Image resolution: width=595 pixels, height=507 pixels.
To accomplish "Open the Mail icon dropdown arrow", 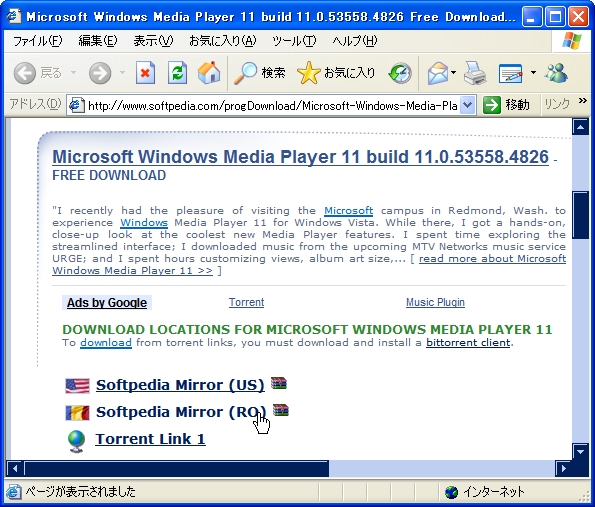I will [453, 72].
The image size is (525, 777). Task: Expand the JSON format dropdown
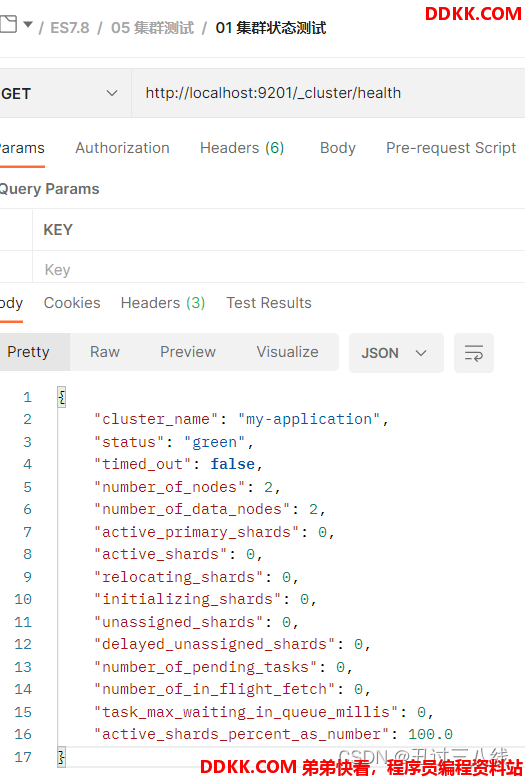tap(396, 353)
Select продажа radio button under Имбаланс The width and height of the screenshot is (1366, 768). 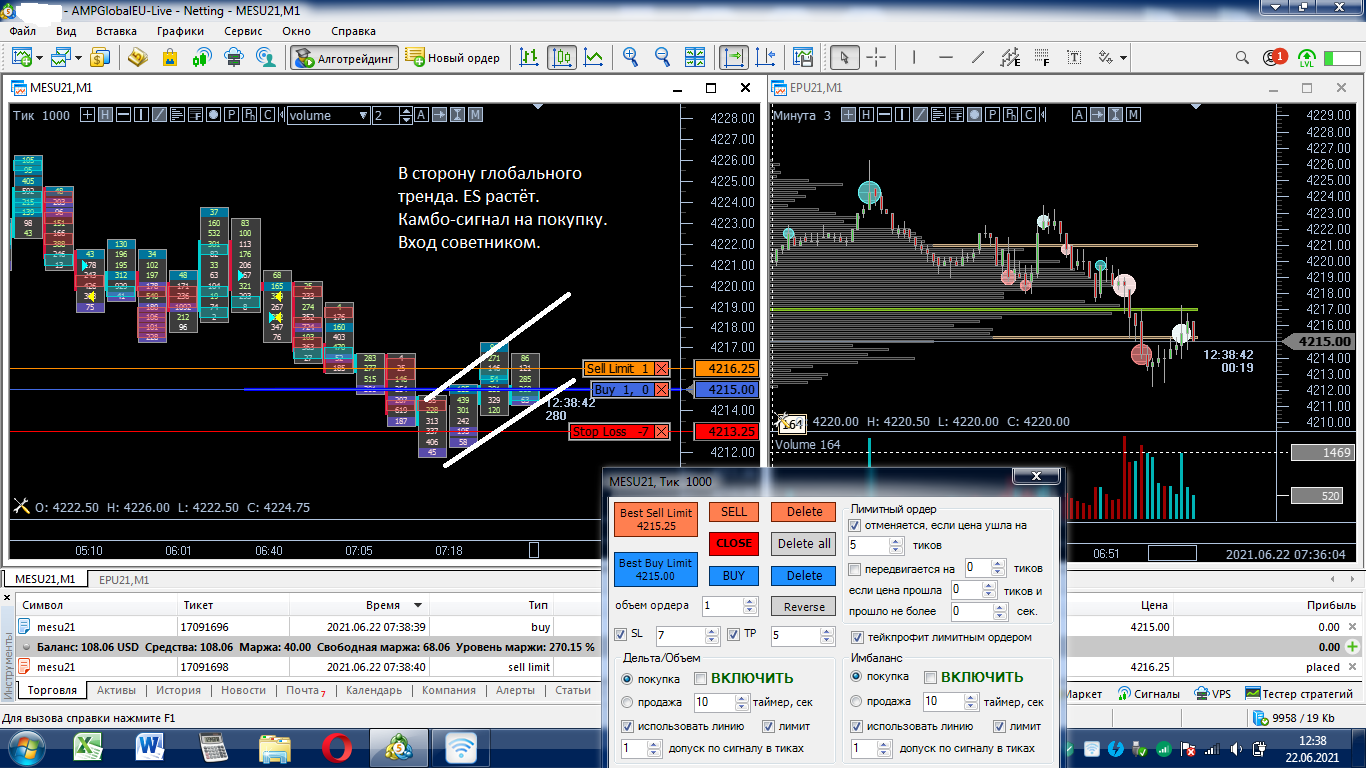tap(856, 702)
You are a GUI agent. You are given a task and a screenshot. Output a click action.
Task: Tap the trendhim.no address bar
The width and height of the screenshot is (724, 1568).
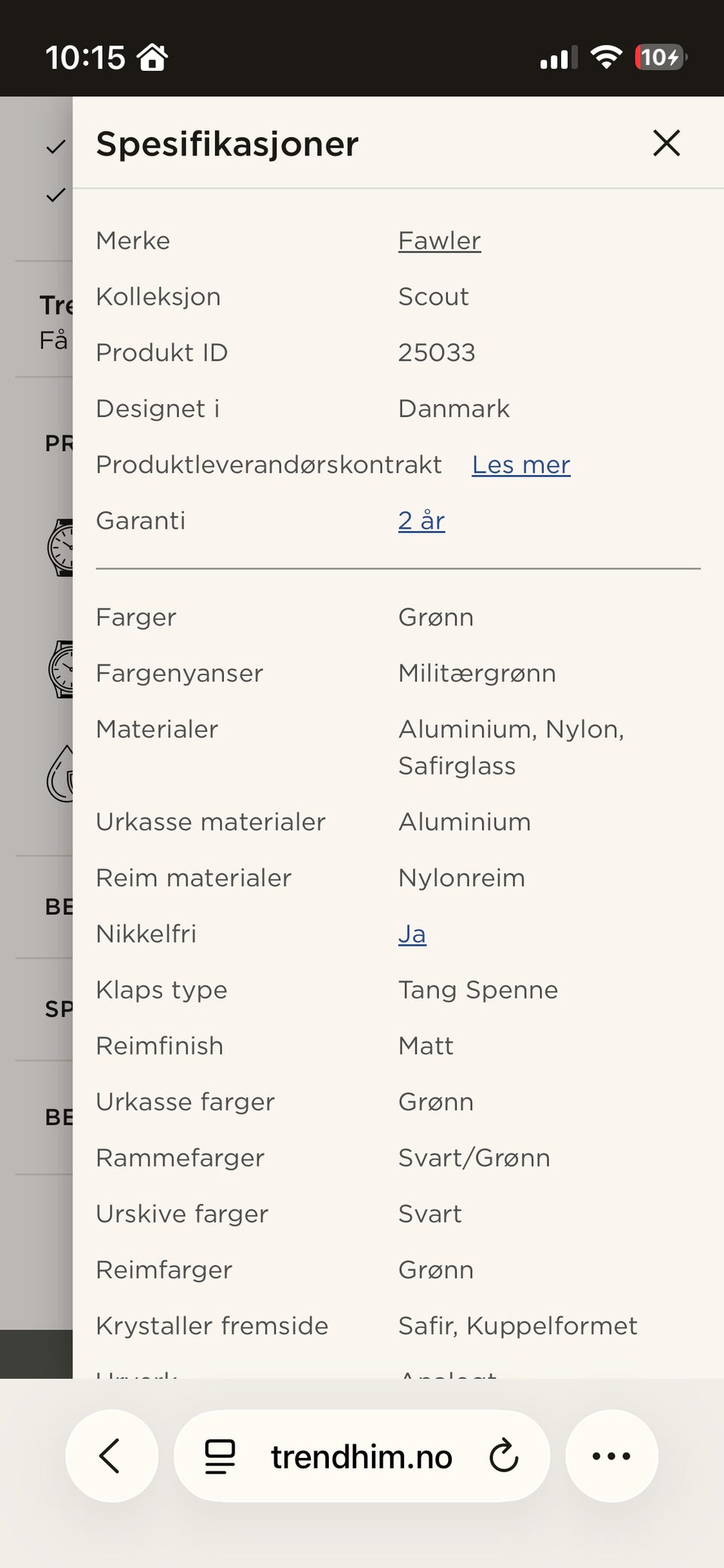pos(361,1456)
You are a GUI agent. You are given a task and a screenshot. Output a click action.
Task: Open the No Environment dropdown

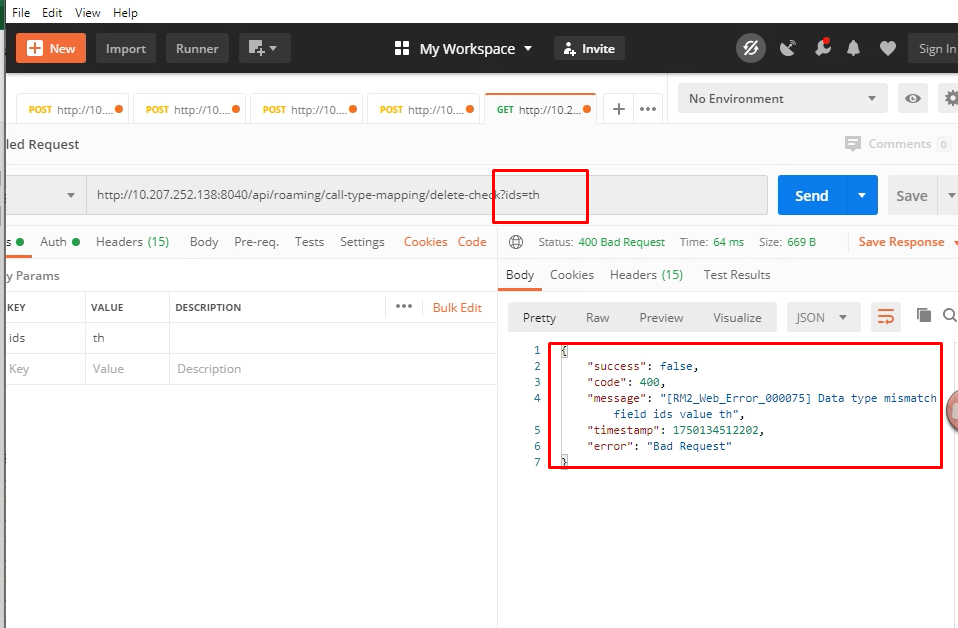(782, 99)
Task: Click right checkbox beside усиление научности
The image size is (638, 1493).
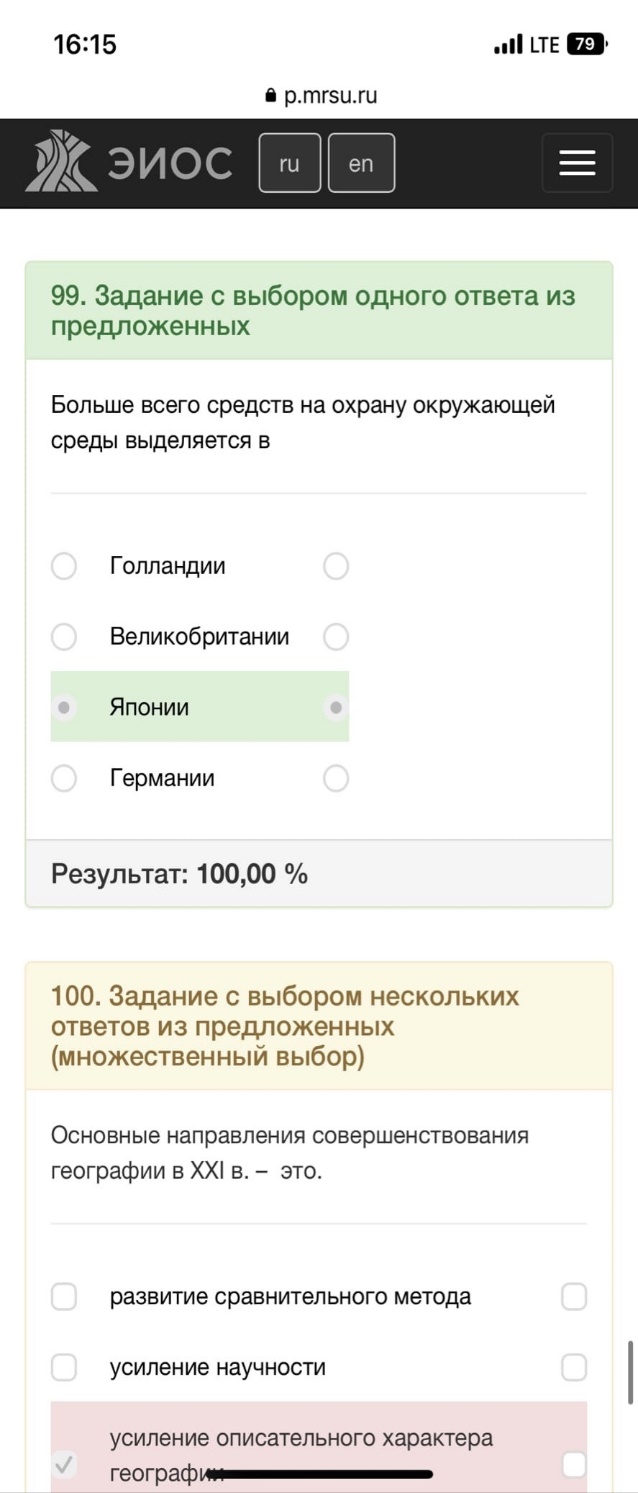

□ □ □ □

> **ASSIGNED TASK**:
Would you restate, word for word, the lines from the one holding "Task: Click right" through the end of the material above? Omit the pictures.

> **WRITTEN REPLY**:
Task: Click right checkbox beside усиление научности
The image size is (638, 1493).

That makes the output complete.